One way to help students enhance their financial literacy is to combine essential knowledge with a project-based learning approach, empower students to apply their financial skills to real-world scenarios and cultivate lifelong financial literacy. Defined Learning offers a financial literacy course structured around the National Standards for Personal Financial Education.
The course is designed to not only meet state requirements but also to foster a deep understanding of personal finance concepts that will serve students well throughout students lives. Throughout the course, students work to answer the driving question, “How can I use my knowledge of finances and budgeting skills to plan for a successful future?” They autonomously apply their learning in order to:
Standards addressed include topics such as earning income, knowing expenses, saving and investing, borrowing money, and risk management. Tasks include choosing the best benefits package for a new job, throwing a graduation party, learning to buy on credit, determining whether to lease or buy a vehicle, paying off debt on a credit card, choosing the right car insurance, creating a personal budget, automated investing, understanding where taxes go on a paycheck and more. Each task is designed to be highly relevant and authentic to the lives of students.
In addition to learning to use financial literacy skills in class, students also need to be able to apply their learning outside of the classroom, demonstrating their literacy beyond school. The Financial Literacy and Education Committee (FLEC) released a resource guide for institutions, students, and families which includes a number of useful tools. Included in the guide is an occupational outlook handbook which shares wage and job duty information. Money management advice, pathways toward military service, and information about financial aid for higher education are also included in the guide.

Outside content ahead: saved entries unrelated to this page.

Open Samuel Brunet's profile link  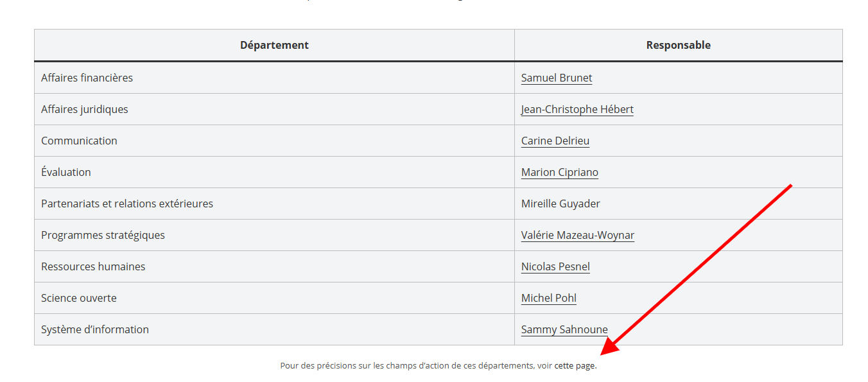pos(556,78)
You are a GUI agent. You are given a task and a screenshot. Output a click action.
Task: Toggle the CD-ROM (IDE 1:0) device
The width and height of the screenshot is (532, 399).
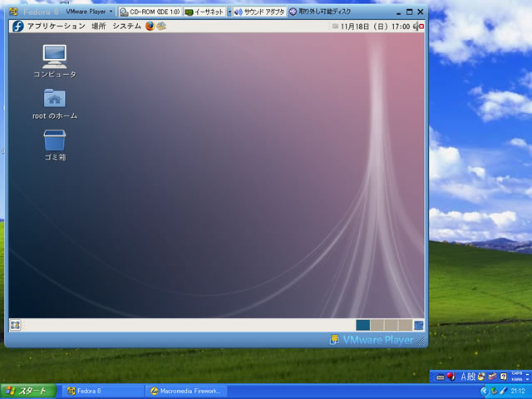pos(150,12)
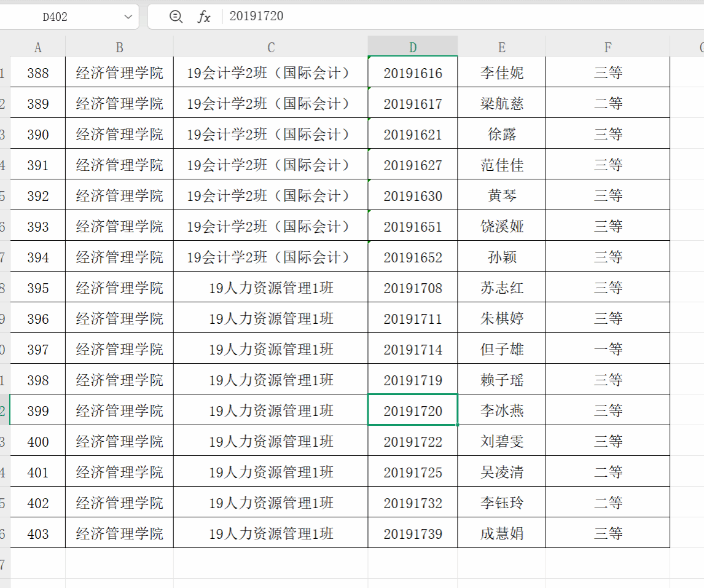The height and width of the screenshot is (588, 704).
Task: Select cell with student ID 20191708
Action: (413, 288)
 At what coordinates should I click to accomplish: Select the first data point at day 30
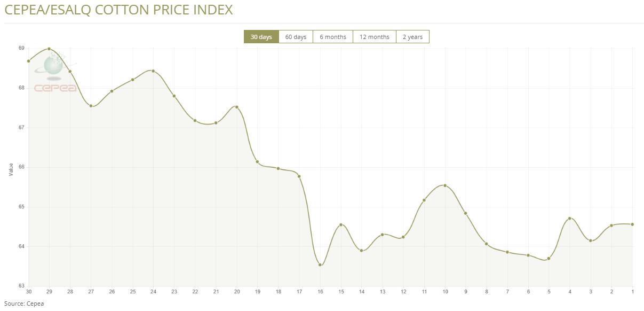[x=28, y=61]
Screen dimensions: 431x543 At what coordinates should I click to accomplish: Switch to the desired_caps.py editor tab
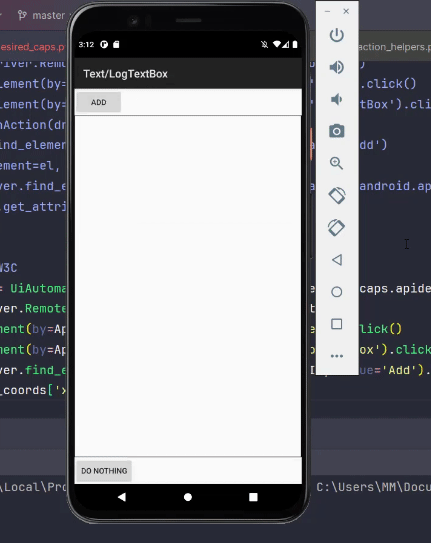(x=33, y=47)
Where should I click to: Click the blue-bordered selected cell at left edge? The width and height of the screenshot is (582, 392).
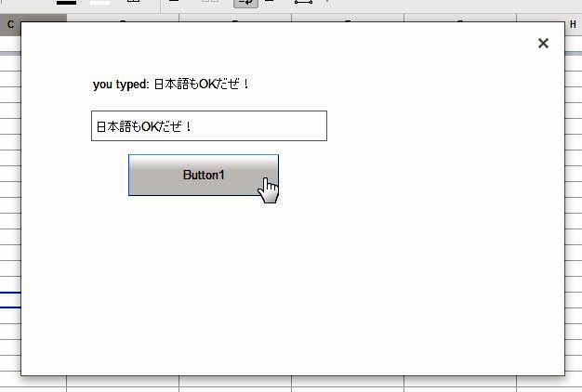pos(9,299)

When all students graduate not only able to read and comprehend text but to use their knowledge to function and thrive in the world, they will be truly literate. To be financially literate, students must be able to navigate the increasingly complex world of budgeting, borrowing, saving, insurance, and more. Financial literacy is not limited to one class in the final years of high school anymore. We must teach financial literacy early and often throughout students’ school years through authentic experiences if they are going to be able to develop true financial literacy beyond their school years.